In [52]:
from sklearn.datasets import load_wine
from sklearn.model_selection import train_test_split
from sklearn.tree import DecisionTreeClassifier
from sklearn.ensemble import RandomForestClassifier
from sklearn.ensemble import RandomForestRegressor
from sklearn.model_selection import RandomizedSearchCV
from sklearn.metrics import f1_score
from sklearn.model_selection import GridSearchCV
from sklearn.metrics import mean_squared_error, r2_score
from sklearn.tree import DecisionTreeRegressor




1. Implement Classification Models:
• Train a Decision Tree Classifier and a Random Forest Classifier using scikit-learn.
• Compare the models based on their F1 scores.

In [53]:
# Load dataset
wine = load_wine()
X = wine.data
y = wine.target


In [54]:
X_train, X_test, y_train, y_test = train_test_split(
    X, y, test_size=0.2, random_state=42, stratify=y
)


In [55]:
dt_model = DecisionTreeClassifier(random_state=42)
dt_model.fit(X_train, y_train)

dt_predictions = dt_model.predict(X_test)
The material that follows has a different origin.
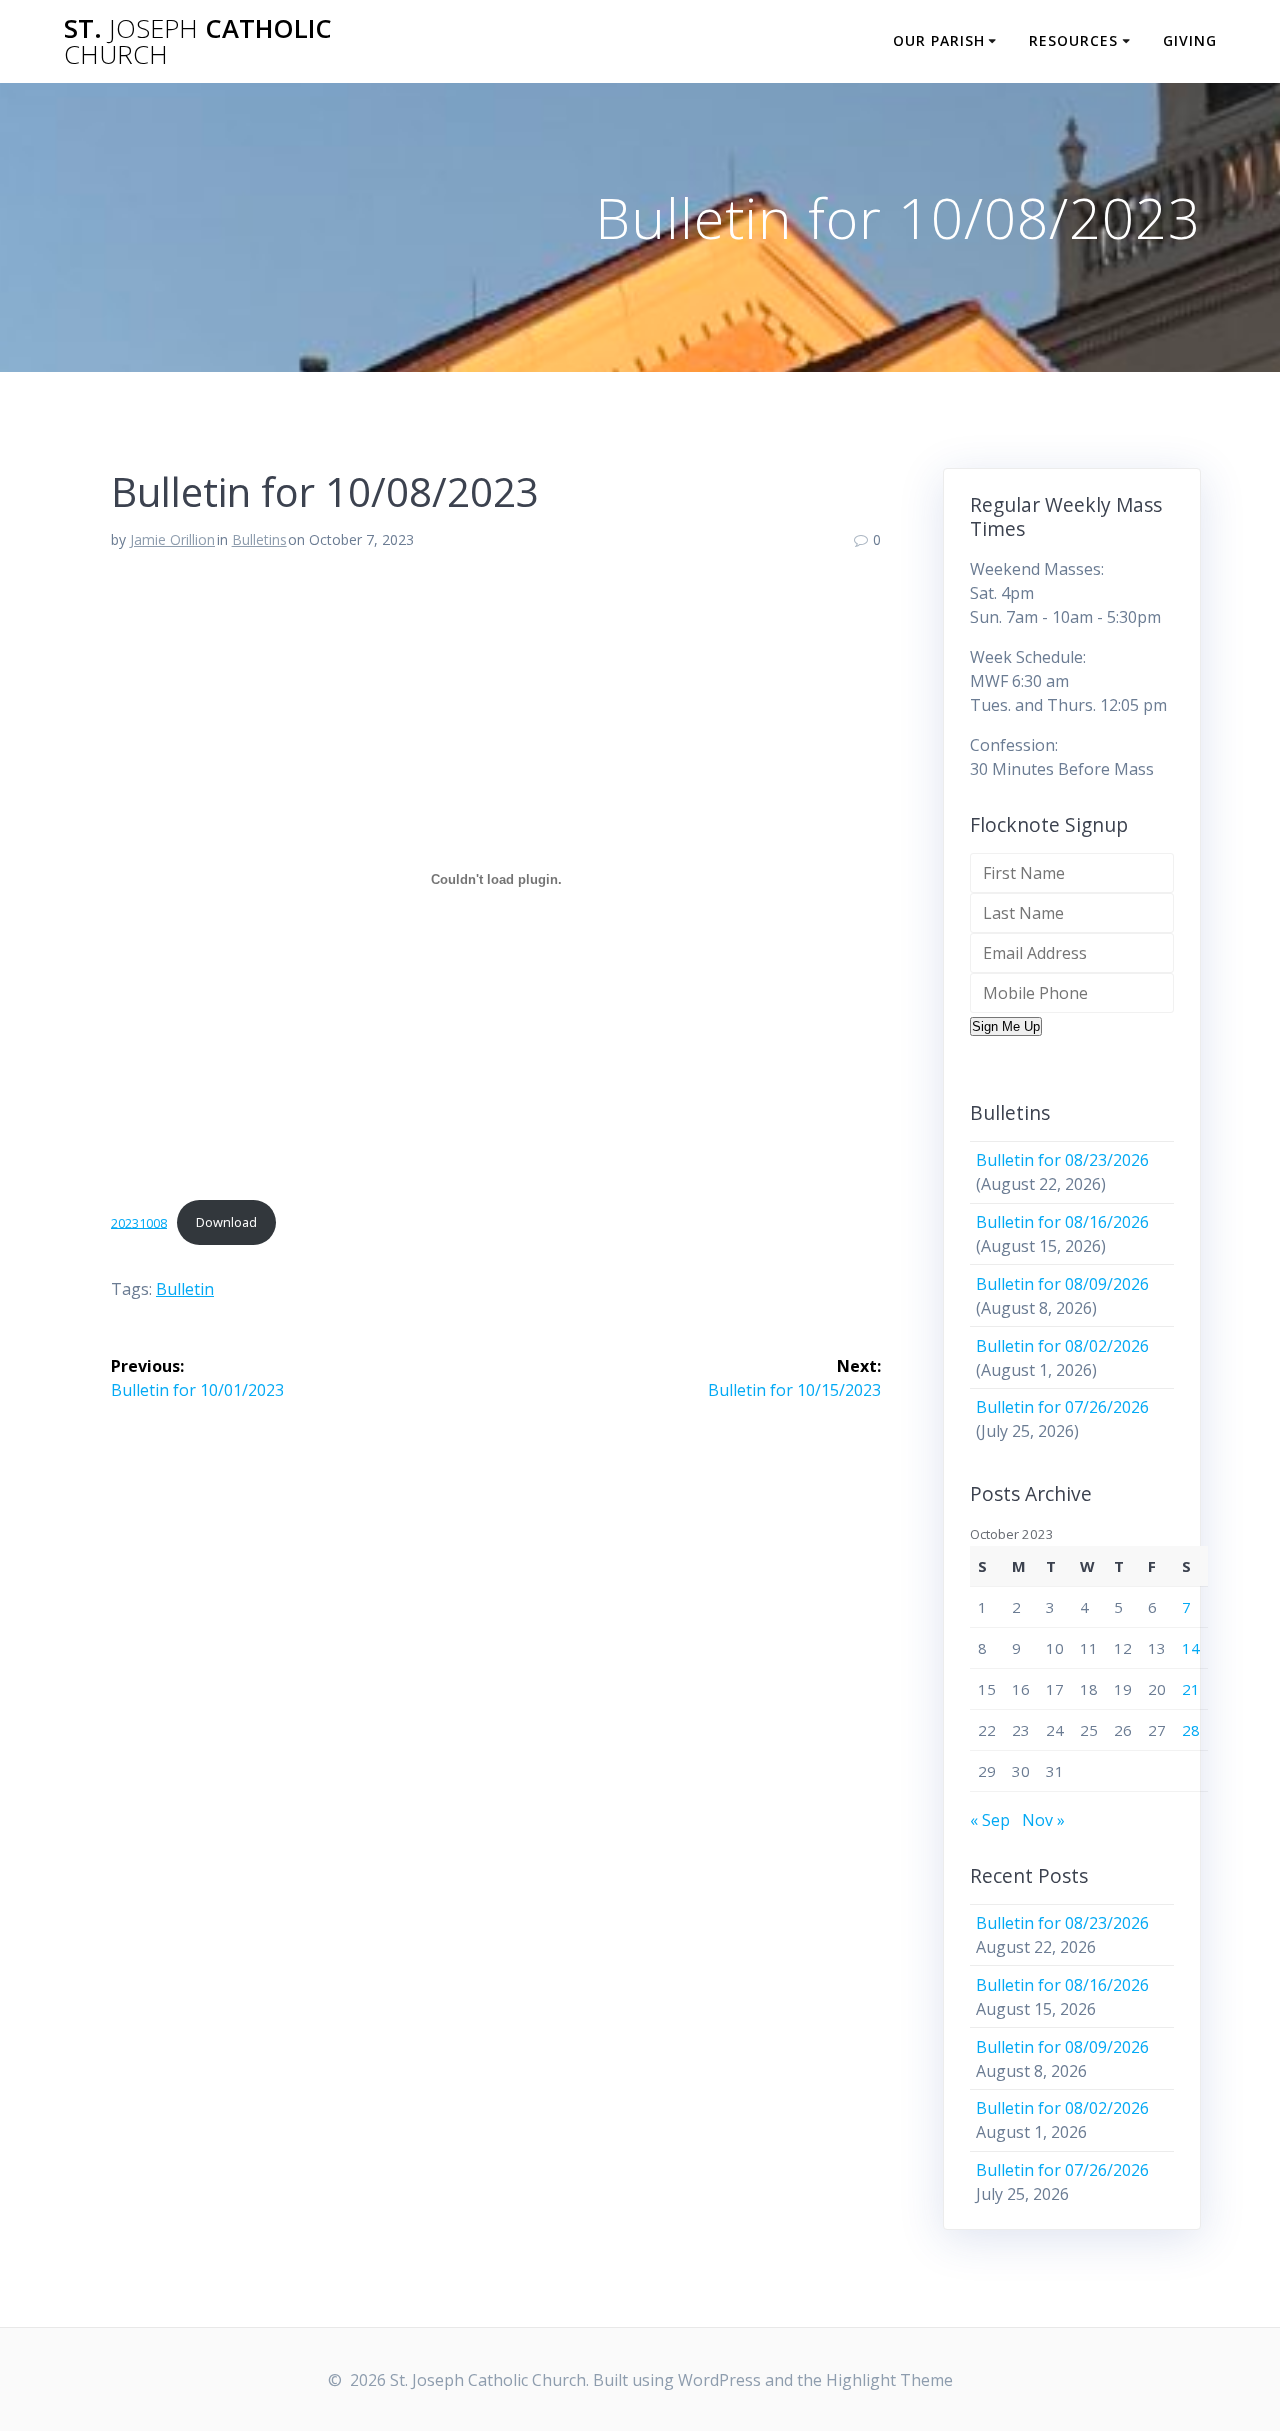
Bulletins (259, 539)
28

# Macro F1 score for multi-class classification
dt_f1 = f1_score(y_test, dt_predictions, average='macro')


In [56]:
rf_model = RandomForestClassifier(
    n_estimators=100, random_state=42
)
rf_model.fit(X_train, y_train)

rf_predictions = rf_model.predict(X_test)

rf_f1 = f1_score(y_test, rf_predictions, average='macro')


In [57]:
print("Decision Tree F1 Score:", dt_f1)
print("Random Forest F1 Score:", rf_f1)


Decision Tree F1 Score: 0.9457411645054665
Random Forest F1 Score: 1.0


2. Hyperparameter Tuning:
• Identify three hyperparameters of the Random Forest Classifier.
• Perform hyperparameter tuning using GridSearchCV to optimize these parameters.
• Take hints from the scikit-learn documentation to guide the implementation.

In [58]:
param_grid = {
    'n_estimators': [50, 100, 200],
    'max_depth': [None, 5, 10],
    'min_samples_split': [2, 5, 10]
}


In [59]:
rf = RandomForestClassifier(random_state=42)

grid_search = GridSearchCV(
    estimator=rf,
    param_grid=param_grid,
    scoring='f1_macro',
    cv=5,
    n_jobs=-1
)

grid_search.fit(X_train, y_train)


In [60]:
print("Best Hyperparameters:", grid_search.best_params_)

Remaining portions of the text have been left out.